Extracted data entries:
|---|
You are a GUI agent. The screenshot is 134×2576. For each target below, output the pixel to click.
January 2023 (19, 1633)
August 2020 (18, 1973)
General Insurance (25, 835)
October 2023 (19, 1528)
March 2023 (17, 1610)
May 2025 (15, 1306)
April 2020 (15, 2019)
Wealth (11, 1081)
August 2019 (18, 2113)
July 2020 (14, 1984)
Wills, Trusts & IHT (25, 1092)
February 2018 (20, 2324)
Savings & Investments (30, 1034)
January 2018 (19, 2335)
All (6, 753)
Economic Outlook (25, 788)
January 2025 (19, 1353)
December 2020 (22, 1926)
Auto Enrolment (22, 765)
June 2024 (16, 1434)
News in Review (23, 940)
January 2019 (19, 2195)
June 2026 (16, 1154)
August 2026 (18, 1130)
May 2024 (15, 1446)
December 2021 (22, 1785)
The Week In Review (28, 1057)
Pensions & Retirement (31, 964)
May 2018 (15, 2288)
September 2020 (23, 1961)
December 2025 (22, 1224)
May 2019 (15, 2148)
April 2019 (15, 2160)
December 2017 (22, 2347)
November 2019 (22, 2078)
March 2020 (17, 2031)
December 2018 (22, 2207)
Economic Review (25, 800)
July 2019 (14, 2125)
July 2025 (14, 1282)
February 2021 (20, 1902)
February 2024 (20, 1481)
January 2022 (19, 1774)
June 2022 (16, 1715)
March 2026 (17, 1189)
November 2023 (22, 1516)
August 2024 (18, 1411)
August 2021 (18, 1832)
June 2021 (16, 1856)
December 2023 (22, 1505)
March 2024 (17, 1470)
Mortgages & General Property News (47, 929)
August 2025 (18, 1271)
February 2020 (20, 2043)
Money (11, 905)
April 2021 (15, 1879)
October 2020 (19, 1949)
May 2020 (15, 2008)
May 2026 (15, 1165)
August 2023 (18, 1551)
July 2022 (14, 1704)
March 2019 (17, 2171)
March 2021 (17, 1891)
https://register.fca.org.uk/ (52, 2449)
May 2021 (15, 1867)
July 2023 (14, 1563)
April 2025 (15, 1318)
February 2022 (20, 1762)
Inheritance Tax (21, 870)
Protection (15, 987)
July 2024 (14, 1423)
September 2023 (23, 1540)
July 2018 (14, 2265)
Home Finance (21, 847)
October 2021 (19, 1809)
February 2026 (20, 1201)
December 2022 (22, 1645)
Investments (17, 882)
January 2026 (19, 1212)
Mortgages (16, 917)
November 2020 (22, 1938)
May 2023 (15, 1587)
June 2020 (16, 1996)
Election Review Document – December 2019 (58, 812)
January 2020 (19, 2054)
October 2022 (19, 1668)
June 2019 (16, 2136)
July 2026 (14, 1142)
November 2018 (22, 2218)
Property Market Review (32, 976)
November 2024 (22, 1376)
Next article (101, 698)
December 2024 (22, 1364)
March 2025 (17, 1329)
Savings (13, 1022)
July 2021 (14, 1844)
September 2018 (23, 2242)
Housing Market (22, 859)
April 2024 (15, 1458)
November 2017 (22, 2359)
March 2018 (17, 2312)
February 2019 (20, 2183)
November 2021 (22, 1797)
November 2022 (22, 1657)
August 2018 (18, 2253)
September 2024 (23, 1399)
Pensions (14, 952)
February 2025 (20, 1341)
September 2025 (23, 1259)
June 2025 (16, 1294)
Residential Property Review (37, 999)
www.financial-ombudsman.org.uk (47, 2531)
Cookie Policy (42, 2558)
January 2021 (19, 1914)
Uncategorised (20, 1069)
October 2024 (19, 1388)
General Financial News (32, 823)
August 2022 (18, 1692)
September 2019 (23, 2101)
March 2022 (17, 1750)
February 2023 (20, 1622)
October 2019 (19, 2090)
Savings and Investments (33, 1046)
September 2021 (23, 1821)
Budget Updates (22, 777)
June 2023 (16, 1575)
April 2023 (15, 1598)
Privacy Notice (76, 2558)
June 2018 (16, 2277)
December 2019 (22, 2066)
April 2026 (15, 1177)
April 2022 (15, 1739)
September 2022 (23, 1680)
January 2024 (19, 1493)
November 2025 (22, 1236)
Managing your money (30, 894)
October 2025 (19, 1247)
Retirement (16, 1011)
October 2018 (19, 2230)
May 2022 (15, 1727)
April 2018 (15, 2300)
|---|
_Problem to solve:_
List all lines from the entries that include the word "January".

_Written solution:_
January 2023 (19, 1633)
January 2018 (19, 2335)
January 2025 (19, 1353)
January 2019 (19, 2195)
January 2022 (19, 1774)
January 2026 (19, 1212)
January 2020 (19, 2054)
January 2021 (19, 1914)
January 2024 (19, 1493)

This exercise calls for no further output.